[Collected data entries]
-------
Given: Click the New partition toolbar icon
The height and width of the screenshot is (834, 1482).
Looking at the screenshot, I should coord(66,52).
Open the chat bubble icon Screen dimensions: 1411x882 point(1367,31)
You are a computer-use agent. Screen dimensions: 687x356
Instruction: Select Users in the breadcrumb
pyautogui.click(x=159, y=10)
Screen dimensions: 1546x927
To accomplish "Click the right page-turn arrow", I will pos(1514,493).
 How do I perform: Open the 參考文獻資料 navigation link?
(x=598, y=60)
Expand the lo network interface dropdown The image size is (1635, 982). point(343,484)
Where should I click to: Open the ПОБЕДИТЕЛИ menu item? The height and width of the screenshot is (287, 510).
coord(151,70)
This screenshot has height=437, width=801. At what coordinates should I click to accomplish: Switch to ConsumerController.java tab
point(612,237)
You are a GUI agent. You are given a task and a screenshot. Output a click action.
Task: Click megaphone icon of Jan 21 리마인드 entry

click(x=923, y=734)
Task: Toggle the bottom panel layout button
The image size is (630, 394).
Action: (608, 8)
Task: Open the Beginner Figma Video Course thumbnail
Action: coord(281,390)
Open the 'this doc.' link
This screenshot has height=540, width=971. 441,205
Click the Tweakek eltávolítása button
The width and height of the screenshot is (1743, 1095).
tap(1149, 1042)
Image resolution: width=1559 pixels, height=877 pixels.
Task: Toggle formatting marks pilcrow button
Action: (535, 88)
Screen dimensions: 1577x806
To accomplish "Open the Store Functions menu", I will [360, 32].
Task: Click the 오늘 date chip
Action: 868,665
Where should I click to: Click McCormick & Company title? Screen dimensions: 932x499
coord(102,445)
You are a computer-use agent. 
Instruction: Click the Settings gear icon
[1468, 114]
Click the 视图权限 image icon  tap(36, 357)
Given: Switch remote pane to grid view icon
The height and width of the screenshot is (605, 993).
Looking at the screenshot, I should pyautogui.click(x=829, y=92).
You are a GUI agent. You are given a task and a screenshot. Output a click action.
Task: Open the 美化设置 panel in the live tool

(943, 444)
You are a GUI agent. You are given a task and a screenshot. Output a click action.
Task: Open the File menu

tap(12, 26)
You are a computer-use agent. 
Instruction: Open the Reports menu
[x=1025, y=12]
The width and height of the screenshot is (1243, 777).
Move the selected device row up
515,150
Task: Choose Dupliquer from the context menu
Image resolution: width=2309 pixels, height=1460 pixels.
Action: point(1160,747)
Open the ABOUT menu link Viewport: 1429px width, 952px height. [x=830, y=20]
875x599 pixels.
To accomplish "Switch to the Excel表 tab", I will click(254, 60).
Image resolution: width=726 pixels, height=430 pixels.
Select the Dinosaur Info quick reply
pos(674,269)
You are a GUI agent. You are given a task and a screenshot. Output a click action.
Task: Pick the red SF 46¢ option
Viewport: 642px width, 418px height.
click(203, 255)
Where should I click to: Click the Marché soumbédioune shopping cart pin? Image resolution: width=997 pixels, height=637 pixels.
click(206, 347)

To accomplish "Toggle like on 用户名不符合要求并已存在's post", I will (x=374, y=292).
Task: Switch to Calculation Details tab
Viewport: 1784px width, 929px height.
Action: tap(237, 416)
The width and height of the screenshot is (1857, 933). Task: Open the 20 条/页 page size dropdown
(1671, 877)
-------
_Goal of the exercise_
Write the entries again, exactly as they stand.

_Solution for this problem_
Given: Click the New partition toolbar icon
The height and width of the screenshot is (834, 1482).
Looking at the screenshot, I should coord(66,52).
Open the chat bubble icon Screen dimensions: 1411x882 point(1367,31)
You are a computer-use agent. Screen dimensions: 687x356
Instruction: Select Users in the breadcrumb
pyautogui.click(x=159, y=10)
Screen dimensions: 1546x927
To accomplish "Click the right page-turn arrow", I will pos(1514,493).
 How do I perform: Open the 參考文獻資料 navigation link?
(x=598, y=60)
Expand the lo network interface dropdown The image size is (1635, 982). point(343,484)
Where should I click to: Open the ПОБЕДИТЕЛИ menu item? The height and width of the screenshot is (287, 510).
coord(151,70)
This screenshot has height=437, width=801. At what coordinates should I click to accomplish: Switch to ConsumerController.java tab
point(612,237)
You are a GUI agent. You are given a task and a screenshot. Output a click action.
Task: Click megaphone icon of Jan 21 리마인드 entry

click(x=923, y=734)
Task: Toggle the bottom panel layout button
The image size is (630, 394).
Action: (608, 8)
Task: Open the Beginner Figma Video Course thumbnail
Action: coord(281,390)
Open the 'this doc.' link
This screenshot has height=540, width=971. 441,205
Click the Tweakek eltávolítása button
The width and height of the screenshot is (1743, 1095).
tap(1149, 1042)
Image resolution: width=1559 pixels, height=877 pixels.
Task: Toggle formatting marks pilcrow button
Action: (535, 88)
Screen dimensions: 1577x806
To accomplish "Open the Store Functions menu", I will [360, 32].
Task: Click the 오늘 date chip
Action: 868,665
Where should I click to: Click McCormick & Company title? Screen dimensions: 932x499
coord(102,445)
You are a computer-use agent. 
Instruction: Click the Settings gear icon
[1468, 114]
Click the 视图权限 image icon  tap(36, 357)
Given: Switch remote pane to grid view icon
The height and width of the screenshot is (605, 993).
Looking at the screenshot, I should pyautogui.click(x=829, y=92).
You are a GUI agent. You are given a task and a screenshot. Output a click action.
Task: Open the 美化设置 panel in the live tool

(943, 444)
You are a GUI agent. You are given a task and a screenshot. Output a click action.
Task: Open the File menu

tap(12, 26)
You are a computer-use agent. 
Instruction: Open the Reports menu
[x=1025, y=12]
The width and height of the screenshot is (1243, 777).
Move the selected device row up
515,150
Task: Choose Dupliquer from the context menu
Image resolution: width=2309 pixels, height=1460 pixels.
Action: point(1160,747)
Open the ABOUT menu link Viewport: 1429px width, 952px height. [x=830, y=20]
875x599 pixels.
To accomplish "Switch to the Excel表 tab", I will click(254, 60).
Image resolution: width=726 pixels, height=430 pixels.
Select the Dinosaur Info quick reply
pos(674,269)
You are a GUI agent. You are given a task and a screenshot. Output a click action.
Task: Pick the red SF 46¢ option
Viewport: 642px width, 418px height.
click(203, 255)
Where should I click to: Click the Marché soumbédioune shopping cart pin? Image resolution: width=997 pixels, height=637 pixels.
click(206, 347)

To accomplish "Toggle like on 用户名不符合要求并已存在's post", I will (x=374, y=292).
Task: Switch to Calculation Details tab
Viewport: 1784px width, 929px height.
Action: tap(237, 416)
The width and height of the screenshot is (1857, 933). Task: Open the 20 条/页 page size dropdown
(1671, 877)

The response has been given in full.